Elio Gallego | 16 de junio de 2020
Atribuir el crimen de George Floyd al racismo obedece a una lógica perversa. Si alguien de una «minoría» mata a otro, nunca será objeto de esta acusación. Pero si es un blanco sobre alguien de una «minoría», siempre estará latente.
Con llamativa unanimidad, los grandes medios de comunicación nos transmiten que el racismo es la «causa» de los últimos disturbios vividos en EE.UU. Según esta versión, el execrable crimen cometido por un policía de raza blanca en Minneapolis sobre un ciudadano de color, George Floyd, sería la última gota que ha desbordado el vaso de una discriminación racial generalizada en aquel país. Pero este relato, ¿se ajusta a los hechos?
Si el amable lector se asoma a las estadísticas en las que se cruzan los crímenes con la raza del delincuente, por ejemplo, la de negros muertos por blancos, o blancos o negros muertos por violencia policial, verá con rapidez que desmienten el relato oficial del asunto. En Estados Unidos, cierto, perviven muchos elementos de un racismo estructural, entre otros, el de calificar siempre por el color, u otro tipo de ascendencia, a la población.

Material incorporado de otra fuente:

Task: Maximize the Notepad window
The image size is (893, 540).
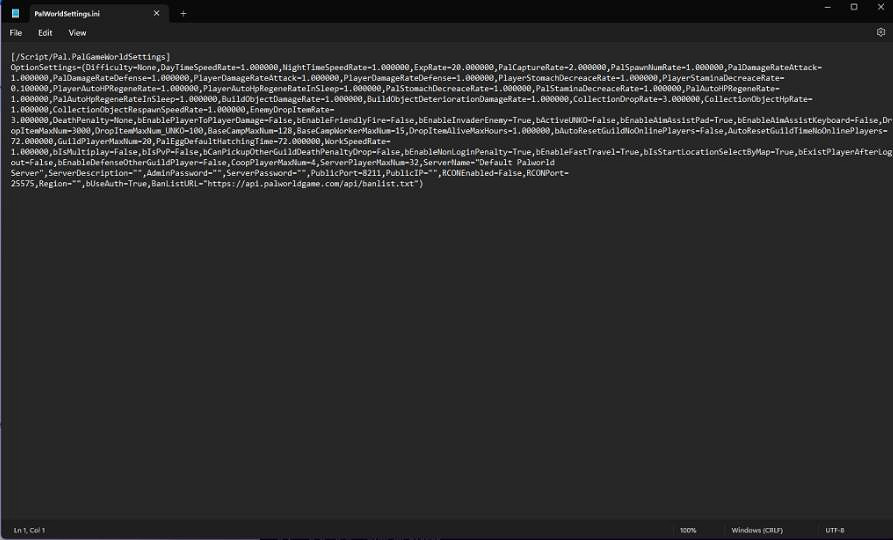Action: tap(853, 7)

Por ejemplo, un español en EE.UU. es un «hispano», con independencia del color de su piel.
Pertenecemos, en el desquiciamiento en el que se vive todo lo racial allí, a una minoría. Lo cual, por cierto, supone una serie de ventajas, debido a la «discriminación positiva» establecida por todo el país. Expresión esta que no deja de ser un eufemismo típico del lenguaje políticamente correcto para perpetrar una evidente injusticia. Porque si hay una discriminación «positiva» es claro que tiene que haber una «negativa», y que si se discrimina a favor de uno necesariamente ha de ser a costa de otro, de aquel que no se beneficia de la discriminación.
Si a mí, por ejemplo, se me da un trato de favor en igualdad de condiciones y mérito sobre un muchacho blanco no «hispano», eso, sin duda, será «positivo» para mí, pero «negativo» para él. Además de injusto. Que es lo sucede ahora mismo en Estados Unidos. Y que es la misma lógica, perversa, por la que si alguien de una «minoría», policía o no, mata a otro, de la raza que sea, nunca será objeto de la acusación de racismo. Pero si es un blanco sobre alguien de una «minoría», la acusación siempre estará latente.

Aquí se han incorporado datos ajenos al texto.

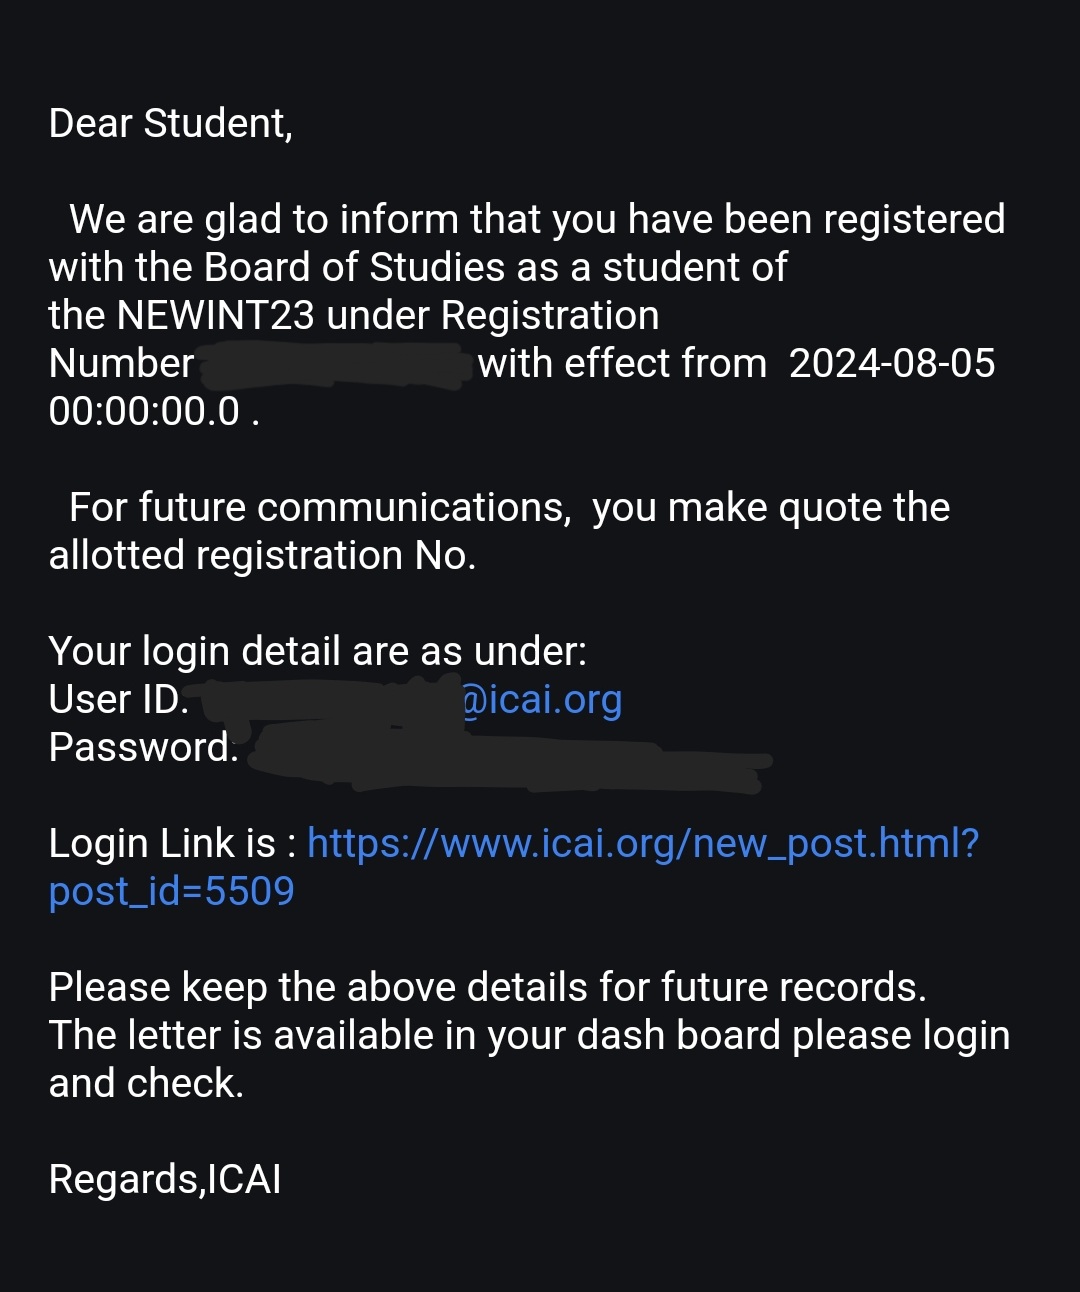The height and width of the screenshot is (1292, 1080).
Task: Click 'The letter is available' sentence
Action: [529, 1036]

Tomemos el caso que nos ocupa, ¿cómo podemos saber que lo que movió a Derek Chauvin a seguir presionando con su rodilla en el cuello del detenido, ya esposado y reducido, era el racismo? Nada indica que sea así. No digo que no lo sea, sino que es una presunción que no está demostrada en absoluto. Es más, sabemos que se conocían de antiguo y que podía existir una enemistad personal entre ellos. Sin embargo, toda hipótesis distinta a la del racismo es desechada de antemano.
La presunción no es que un individuo particular comete un acto de violencia injustificable contra otro individuo particular, sino que un «blanco», y además policía, mata a un «negro». De este modo, tanto uno como otro pierden su identidad individual, dejan de ser personas particulares y se convierten en representantes y símbolos de sus respectivas razas. Pero ¿por qué solo en estos casos, estadísticamente minoritarios, y en los demás casos no?

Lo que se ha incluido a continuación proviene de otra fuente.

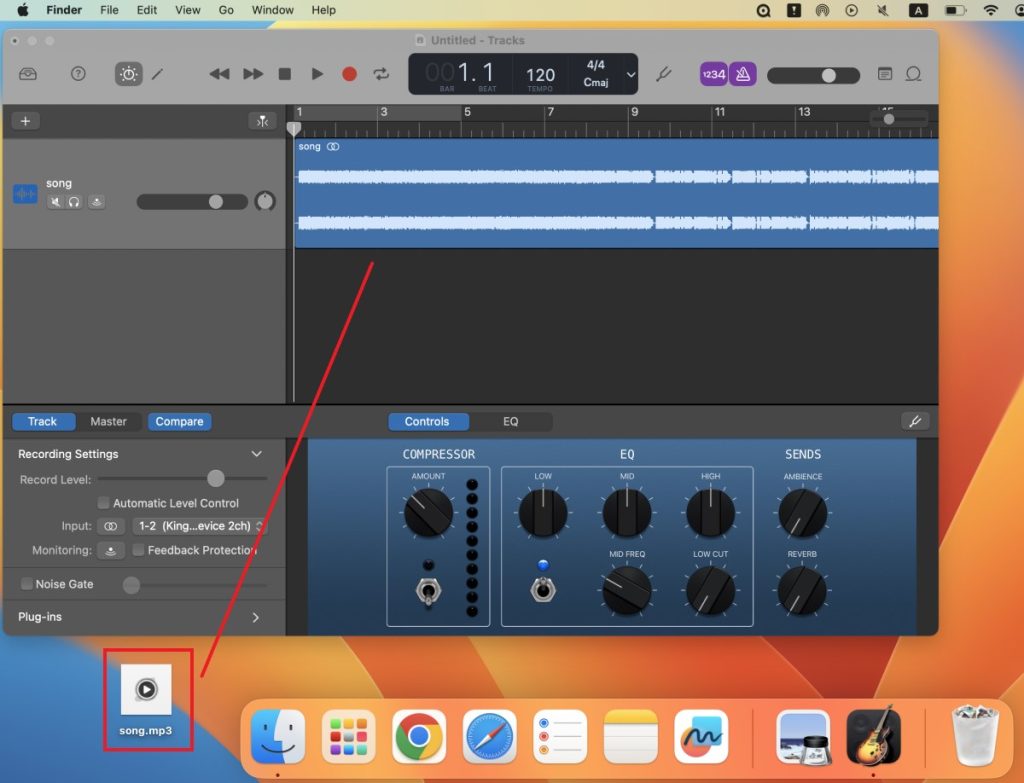1024x783 pixels.
Task: Switch to the EQ tab
Action: [x=510, y=422]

En España, por ejemplo, siempre que alguien de origen extranjero comete un delito, algo que, por cierto, acontece con una frecuencia estadística significativamente alta, o bien se busca ocultar el dato o bien se dice que sería injusto culpar a todo un segmento de población por lo que haya hecho un individuo en particular. La pregunta, claro, surge inmediatamente: ¿y por qué no se aplica el mismo criterio cuando es alguien de raza «blanca»?, ¿no es eso una forma de racismo inverso?
La respuesta se hace cada vez más evidente con el paso de los acontecimientos y a la luz de la rabiosa iconoclastia desatada. No se trata de la imputación a una persona, sino a toda una «colectividad», al europeo, por el mero hecho de serlo. Toda su estirpe, sus ascendientes y descendientes son culpables, malditos, con una forma de culpabilidad donde solo existe una forma de escapar al juicio condenatorio, y es, como decía Odo Marquard, convertirse en tribunal.
Y esto lo saben bien los jóvenes blancos de extrema izquierda, los antifa, que con relativa rapidez se han hecho con el control de las protestas y para quienes la trágica muerte de George Floyd no es sino la ocasión de manifestar todo el resentimiento y desprecio que profesan hacia sí mismos, sentimientos mezclados al mismo tiempo con un orgullo y una prepotencia moral que los lleva a izquierdear por completo.